→ **Your task**: From the entries, copy each line that includes "computer".

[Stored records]
= Beginning of Section =
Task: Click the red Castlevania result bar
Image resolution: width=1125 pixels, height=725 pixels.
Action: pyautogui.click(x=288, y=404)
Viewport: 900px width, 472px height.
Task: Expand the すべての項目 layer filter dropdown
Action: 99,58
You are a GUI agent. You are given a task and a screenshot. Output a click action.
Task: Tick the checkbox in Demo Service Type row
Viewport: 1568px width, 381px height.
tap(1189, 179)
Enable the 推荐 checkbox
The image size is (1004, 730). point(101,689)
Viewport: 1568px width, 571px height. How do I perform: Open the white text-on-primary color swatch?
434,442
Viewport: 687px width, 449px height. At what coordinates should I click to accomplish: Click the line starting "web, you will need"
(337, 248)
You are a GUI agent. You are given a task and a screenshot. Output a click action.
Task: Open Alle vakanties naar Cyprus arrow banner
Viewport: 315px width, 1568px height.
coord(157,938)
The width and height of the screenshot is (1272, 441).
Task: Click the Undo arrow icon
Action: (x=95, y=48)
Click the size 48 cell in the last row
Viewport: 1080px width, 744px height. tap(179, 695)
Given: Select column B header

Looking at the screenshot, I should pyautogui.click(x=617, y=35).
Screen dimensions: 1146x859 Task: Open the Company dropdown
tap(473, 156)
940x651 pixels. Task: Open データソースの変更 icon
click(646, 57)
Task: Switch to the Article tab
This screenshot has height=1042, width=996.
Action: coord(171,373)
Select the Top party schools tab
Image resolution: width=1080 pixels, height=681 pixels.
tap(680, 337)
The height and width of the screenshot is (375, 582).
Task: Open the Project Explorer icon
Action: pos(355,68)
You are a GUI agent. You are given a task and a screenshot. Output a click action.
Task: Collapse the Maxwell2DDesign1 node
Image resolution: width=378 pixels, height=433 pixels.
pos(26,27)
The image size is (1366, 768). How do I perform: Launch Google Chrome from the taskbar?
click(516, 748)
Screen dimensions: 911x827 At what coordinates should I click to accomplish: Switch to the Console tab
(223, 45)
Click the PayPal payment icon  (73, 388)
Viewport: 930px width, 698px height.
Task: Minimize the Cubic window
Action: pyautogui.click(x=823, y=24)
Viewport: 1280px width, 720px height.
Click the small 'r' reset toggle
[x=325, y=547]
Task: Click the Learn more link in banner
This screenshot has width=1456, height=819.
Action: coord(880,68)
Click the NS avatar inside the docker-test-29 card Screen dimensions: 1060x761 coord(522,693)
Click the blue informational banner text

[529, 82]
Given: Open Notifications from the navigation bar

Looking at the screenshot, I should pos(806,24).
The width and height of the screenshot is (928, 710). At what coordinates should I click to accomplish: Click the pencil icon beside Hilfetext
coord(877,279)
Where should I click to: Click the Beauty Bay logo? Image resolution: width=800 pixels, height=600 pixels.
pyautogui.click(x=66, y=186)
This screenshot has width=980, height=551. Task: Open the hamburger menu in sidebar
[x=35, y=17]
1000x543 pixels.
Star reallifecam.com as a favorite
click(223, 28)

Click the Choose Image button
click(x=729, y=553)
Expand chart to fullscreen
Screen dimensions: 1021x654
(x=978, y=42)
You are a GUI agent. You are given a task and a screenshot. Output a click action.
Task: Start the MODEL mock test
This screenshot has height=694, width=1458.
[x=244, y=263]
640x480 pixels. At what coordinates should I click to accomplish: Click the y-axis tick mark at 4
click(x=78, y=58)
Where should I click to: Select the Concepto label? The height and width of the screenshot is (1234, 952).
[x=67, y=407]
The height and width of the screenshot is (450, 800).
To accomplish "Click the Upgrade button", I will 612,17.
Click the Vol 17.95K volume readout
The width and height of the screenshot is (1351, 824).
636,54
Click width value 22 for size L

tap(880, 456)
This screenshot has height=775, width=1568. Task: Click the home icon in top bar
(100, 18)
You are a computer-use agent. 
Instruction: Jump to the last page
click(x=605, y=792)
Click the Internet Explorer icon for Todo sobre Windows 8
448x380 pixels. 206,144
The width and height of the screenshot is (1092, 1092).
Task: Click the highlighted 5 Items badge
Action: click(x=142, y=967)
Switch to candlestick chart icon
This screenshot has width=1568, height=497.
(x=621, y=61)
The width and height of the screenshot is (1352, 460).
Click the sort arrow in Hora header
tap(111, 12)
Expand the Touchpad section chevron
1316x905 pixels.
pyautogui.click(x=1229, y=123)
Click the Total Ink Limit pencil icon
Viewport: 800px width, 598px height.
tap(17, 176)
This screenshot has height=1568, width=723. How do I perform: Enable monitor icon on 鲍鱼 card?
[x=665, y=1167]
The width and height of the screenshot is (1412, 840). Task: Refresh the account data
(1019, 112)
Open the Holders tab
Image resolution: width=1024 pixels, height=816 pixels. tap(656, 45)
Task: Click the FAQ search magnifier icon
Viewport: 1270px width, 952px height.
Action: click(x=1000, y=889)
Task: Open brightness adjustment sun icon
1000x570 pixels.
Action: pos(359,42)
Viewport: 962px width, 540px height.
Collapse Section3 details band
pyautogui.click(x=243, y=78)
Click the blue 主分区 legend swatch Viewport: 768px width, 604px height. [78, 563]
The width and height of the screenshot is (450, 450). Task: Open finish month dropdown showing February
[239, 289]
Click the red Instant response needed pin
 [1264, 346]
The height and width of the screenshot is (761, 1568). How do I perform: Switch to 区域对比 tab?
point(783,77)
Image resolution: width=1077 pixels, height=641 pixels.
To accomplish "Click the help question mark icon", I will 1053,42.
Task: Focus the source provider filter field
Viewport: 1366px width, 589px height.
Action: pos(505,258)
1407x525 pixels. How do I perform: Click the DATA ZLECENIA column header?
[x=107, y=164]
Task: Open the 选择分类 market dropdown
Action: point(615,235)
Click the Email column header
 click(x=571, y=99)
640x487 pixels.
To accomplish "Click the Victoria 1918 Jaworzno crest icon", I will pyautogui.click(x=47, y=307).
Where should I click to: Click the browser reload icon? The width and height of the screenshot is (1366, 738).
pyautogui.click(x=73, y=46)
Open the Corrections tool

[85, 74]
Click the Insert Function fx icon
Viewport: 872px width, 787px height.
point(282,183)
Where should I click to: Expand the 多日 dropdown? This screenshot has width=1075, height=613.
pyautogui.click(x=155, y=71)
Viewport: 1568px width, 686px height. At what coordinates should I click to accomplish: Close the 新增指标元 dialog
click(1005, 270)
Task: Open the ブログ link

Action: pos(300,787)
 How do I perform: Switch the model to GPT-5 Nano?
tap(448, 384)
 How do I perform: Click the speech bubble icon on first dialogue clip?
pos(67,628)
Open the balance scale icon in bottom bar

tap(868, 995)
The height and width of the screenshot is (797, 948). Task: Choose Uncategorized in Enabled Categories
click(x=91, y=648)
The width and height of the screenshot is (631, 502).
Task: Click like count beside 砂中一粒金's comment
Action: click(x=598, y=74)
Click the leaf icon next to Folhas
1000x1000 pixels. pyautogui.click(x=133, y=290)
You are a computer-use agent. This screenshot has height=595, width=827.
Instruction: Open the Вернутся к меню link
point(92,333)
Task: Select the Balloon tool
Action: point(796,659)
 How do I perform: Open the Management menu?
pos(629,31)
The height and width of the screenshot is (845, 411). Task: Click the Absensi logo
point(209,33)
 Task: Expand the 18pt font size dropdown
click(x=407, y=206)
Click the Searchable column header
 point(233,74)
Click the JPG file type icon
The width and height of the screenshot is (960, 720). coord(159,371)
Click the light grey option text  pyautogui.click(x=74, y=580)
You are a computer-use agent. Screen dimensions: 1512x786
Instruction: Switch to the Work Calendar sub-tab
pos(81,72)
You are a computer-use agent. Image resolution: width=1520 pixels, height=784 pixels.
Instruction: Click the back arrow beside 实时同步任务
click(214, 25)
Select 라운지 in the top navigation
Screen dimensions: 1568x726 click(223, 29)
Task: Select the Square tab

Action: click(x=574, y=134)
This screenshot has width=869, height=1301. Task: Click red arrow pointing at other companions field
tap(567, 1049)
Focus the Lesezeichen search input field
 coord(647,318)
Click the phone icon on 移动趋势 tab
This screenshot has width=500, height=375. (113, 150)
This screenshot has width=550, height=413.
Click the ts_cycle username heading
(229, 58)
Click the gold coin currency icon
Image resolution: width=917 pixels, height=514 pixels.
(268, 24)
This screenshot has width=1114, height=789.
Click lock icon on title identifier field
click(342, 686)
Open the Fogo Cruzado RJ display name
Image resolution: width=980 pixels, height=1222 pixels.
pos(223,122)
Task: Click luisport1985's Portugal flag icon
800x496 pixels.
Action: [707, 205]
= End of Section =
→ **Solved problem**:
You are a computer-use agent. 
You are a computer-use agent. This screenshot has height=595, width=827.
You are a computer-use agent. Screen dimensions: 1512x786
You are a computer-use agent. Image resolution: width=1520 pixels, height=784 pixels.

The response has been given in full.